• Excerpted text:

■ ■ ■ ■ ■

Sofer; Oded; (Midreshet Ben Gurion, IL) ; Biller; Ofer Halm; (Neve Boker, IL)

Applicant:

Name	City	State	Country	Type
International Business Machines Corporation	Armonk	NY	US

Family ID:

1000004779846

Appl. No.:

16/852484

Filed:

April 19, 2020

Current U.S. Class:	1/1
Current CPC Class:	G06F 17/18 20130101; G06F 16/907 20190101; G06F 16/906 20190101
International Class:	G06F 16/906 20060101 G06F016/906; G06F 16/907 20060101 G06F016/907; G06F 17/18 20060101 G06F017/18

Claims

1. A method for classifying examined data in a computerized database, the method comprising: calculating statistics of the examined data; comparing the statistics of the examined data with known statistics of a first data category to provide a statistics score; and determining a probability that the category of the examined data matches the first data category based on the statistics score.

2. The method of claim 1, wherein the examined data is all of the same category, and wherein the examined data is all within the same column in the computerized database.

3. The method of claim 1, comprising determining that the examined data is of the first category if the score is higher than a threshold.

4. The method of claim 1, comprising: obtaining a true classification of the examined data; and if the true classification of the examined data equals the first data category, then adjusting the known statistics of the first data category based on the statistics of the examined data.

5. The method of claim 1, wherein the calculated statistics are selected from the list consisting of: average, median, variance, minimum, maximum, standard deviation and correlation.

6. The method of claim 1, comprising: comparing categories of neighboring data of the examined data with expected categories of neighboring data of the first data category to provide a neighbors score; and determining a probability that the category of the examined data matches the first data category based on the statistics score and the neighbors score.

■ ■ ■ ■ ■

• Dataset extract:
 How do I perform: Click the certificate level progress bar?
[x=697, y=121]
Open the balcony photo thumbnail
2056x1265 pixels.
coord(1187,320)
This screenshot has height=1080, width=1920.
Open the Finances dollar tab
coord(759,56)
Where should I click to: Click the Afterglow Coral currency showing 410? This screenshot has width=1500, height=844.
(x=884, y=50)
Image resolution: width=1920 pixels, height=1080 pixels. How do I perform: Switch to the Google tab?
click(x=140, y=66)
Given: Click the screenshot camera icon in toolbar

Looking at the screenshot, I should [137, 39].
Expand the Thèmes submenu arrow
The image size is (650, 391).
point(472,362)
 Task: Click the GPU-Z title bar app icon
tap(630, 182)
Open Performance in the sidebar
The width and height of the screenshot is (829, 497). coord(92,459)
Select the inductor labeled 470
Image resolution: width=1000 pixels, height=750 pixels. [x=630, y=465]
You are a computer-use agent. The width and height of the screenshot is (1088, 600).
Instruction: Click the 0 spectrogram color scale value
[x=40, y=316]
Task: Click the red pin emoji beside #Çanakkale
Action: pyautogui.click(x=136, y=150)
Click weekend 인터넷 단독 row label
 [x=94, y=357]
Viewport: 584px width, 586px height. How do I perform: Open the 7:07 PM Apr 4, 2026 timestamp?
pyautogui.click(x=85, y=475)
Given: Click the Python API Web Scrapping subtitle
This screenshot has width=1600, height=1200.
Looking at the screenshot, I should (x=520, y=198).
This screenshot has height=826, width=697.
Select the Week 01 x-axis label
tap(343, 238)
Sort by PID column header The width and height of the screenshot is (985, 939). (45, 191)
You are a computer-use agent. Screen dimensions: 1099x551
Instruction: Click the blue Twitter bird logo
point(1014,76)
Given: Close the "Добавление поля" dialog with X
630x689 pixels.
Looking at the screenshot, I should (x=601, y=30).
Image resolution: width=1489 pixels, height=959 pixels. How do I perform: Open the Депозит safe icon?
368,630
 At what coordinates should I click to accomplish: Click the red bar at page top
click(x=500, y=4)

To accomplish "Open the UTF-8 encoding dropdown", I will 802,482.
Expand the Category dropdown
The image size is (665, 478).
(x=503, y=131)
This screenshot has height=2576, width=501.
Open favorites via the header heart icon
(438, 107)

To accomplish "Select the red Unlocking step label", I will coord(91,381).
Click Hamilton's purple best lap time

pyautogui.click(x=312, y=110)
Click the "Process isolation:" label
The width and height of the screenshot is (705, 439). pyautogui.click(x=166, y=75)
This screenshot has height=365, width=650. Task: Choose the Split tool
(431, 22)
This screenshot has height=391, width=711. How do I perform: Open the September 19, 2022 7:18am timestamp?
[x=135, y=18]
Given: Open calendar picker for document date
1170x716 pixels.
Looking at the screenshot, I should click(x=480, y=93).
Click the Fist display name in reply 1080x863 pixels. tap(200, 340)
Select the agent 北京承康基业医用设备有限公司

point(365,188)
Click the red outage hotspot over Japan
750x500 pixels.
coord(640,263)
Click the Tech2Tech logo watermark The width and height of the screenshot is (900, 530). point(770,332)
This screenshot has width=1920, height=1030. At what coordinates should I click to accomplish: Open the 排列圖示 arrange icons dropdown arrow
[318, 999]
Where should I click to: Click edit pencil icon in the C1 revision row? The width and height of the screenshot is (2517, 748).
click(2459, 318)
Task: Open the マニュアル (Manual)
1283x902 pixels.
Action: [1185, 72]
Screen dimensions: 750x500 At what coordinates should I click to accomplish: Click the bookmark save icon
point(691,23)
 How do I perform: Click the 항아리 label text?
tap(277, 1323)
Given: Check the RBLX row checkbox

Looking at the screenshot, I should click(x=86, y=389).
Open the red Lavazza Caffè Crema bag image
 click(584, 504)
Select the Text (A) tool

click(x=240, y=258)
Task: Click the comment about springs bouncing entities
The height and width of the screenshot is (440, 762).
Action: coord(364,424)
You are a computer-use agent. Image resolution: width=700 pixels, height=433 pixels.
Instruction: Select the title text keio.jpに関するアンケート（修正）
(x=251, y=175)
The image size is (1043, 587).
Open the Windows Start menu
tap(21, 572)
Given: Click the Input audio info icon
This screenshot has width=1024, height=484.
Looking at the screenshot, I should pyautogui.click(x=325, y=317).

■ ■ ■ ■ ■

• Written request 1: From the patent excerpt, reproduce the part that opens with the words containing "3. The method" and closes with "the examined data.".
• Written request 2: According to the patent excerpt, on what date was the application filed?
• Written request 3: Continue the patent claims on classifying data in a computerized database, starting after the last claim shown.

• Final result 1:
3. The method of claim 1, comprising determining that the examined data is of the first category if the score is higher than a threshold.

4. The method of claim 1, comprising: obtaining a true classification of the examined data; and if the true classification of the examined data equals the first data category, then adjusting the known statistics of the first data category based on the statistics of the examined data.

• Final result 2: April 19, 2020

• Final result 3:
7. The method of claim 1, comprising: calculating the rate of matches of the examined data to each rule of a plurality of rules, and comparing the resulting rates with known rates of matches of the first data category for each rule of the plurality of rules, to provide a set of rule match scores; and determining a probability that the category of the examined data matches the first data category based on the statistics score and the rule match scores.

8. The method of claim 1, comprising: comparing metadata associated with the examined data with known metadata associated with the of the first data category to provide a metadata score; and determining a probability that the category of the examined data matches the first data category based on the statistics score and the metadata score.

9. The method of claim 1, comprising: comparing values of the examined data with the values in a dictionary associated with the first data category to provide a dictionary score; and determining a probability that the category of the examined data matches the first data category based on the statistics score and the dictionary score.

10. The method of claim 1, comprising: using a trained classifier to classify the examined data, wherein the classifier is trained to detect at least the first data category; and determining a probability that the category of the examined data matches the first data category based on the statistics score and the classification provided by the classifier.

11. The method of claim 1, comprising: obtaining a sample data of the first data category; calculating the known statistics of a first data category by calculating statistics of the sample data.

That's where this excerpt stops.